President Obama’s most disappointing decisions have revolved around national security issues and his insistence on retaining W’s oppressive policies on terrorism. Obama has retained the Patriot Act; he has pursued the same secretive and illegitimate FISA policies; he has even sanctioned the assassination of an American citizen without due process — the al-Qaeda-supporting extremist imam Anwar al-Awlaki, believed to be in hiding in Yemen.
Tea party activists should be reliable in protesting those policies. With a political message that relies heavily on “Don’t Tread on Me!’ rhetoric — opposing a tyrannical government, insisting on individual liberties, protesting overweening government authority — tea partiers should be surefire opponents of the Patriot Act.
And, yesterday, a few members of Congress with Tea Party support stood up against its renewal.
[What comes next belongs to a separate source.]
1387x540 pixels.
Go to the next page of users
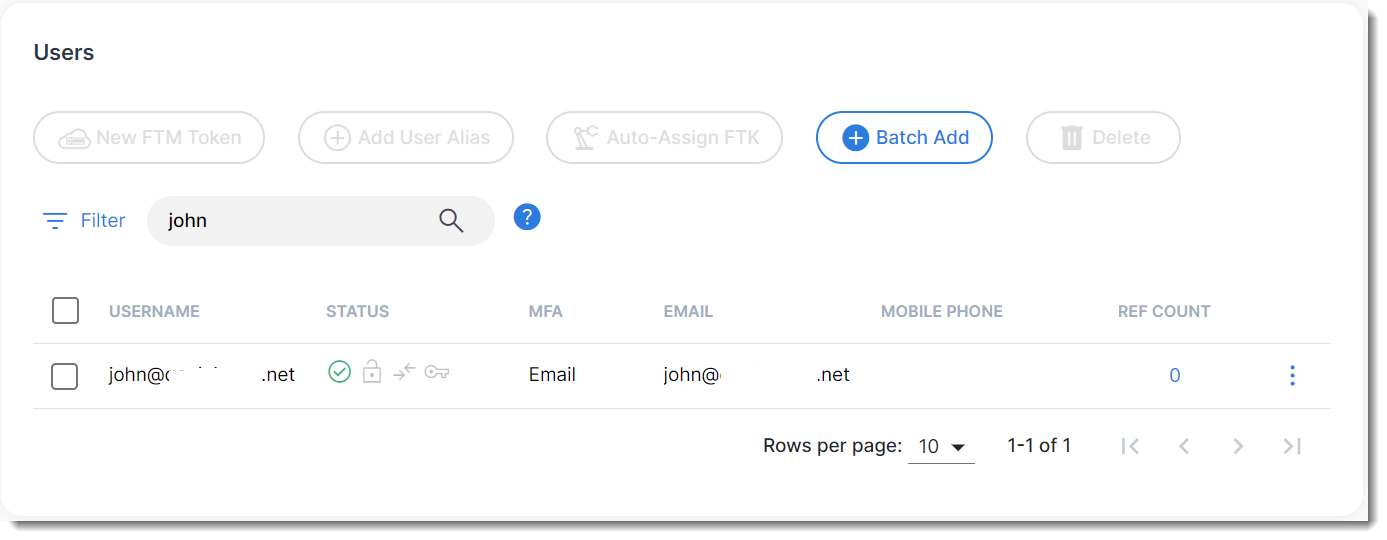click(1238, 446)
They allied with Democratic opponents of the Patriot Act to block it, at least temporarily. (How many times do you see civil rights icon John Lewis, D-Ga, and John-Birch-loving Paul Broun, R-Ga., in agreement?)
From The Washington Post:
House Republicans suffered an embarrassing setback Tuesday when they fell seven votes short of extending provisions of the Patriot Act, a vote that served as the first small uprising of the party’s tea-party bloc.
The bill to reauthorize key parts of the counter-terrorism surveillance law, which expire at the end of the month, required a super-majority to pass under special rules reserved for non-controversial measures.
But it fell short of the required two-thirds after 26 Republicans bucked their leadership, eight of them freshman lawmakers elected in November’s midterm elections. With most Democrats opposing the extension, the final tally was 277 members in favor of extension, and 148 opposed.
The Republicans who control the House made plans to bring the measure back for a quick vote later this month under normal rules, requiring only a simple majority for passage. They blamed House Democrats for the bill’s downfall, noting that they provided the lion’s share of votes against a bill that President Obama supports.
The vote was the latest signal, though, that on certain matters House leaders could face a sizable resistance to compromise from within their own ranks, both from the 87 GOP freshmen and from conservative veterans who have been emboldened by the newcomers.
Here’s the question: How long will those tea partying members of Congress hold out against the GOP establishment? Will tea party activists back home step in to insist that Republicans fight the Patriot Act? Will they bring the same enthusiasm to the task that they brought to fighting health care reform?
My prediction? Not a chance. No matter how much tea partiers talk about civil liberties and “freedom” — their favorite word — they retain a strong authoritarian streak they allows the government to do whatever it likes as long as it is cloaked in the language of “national security.”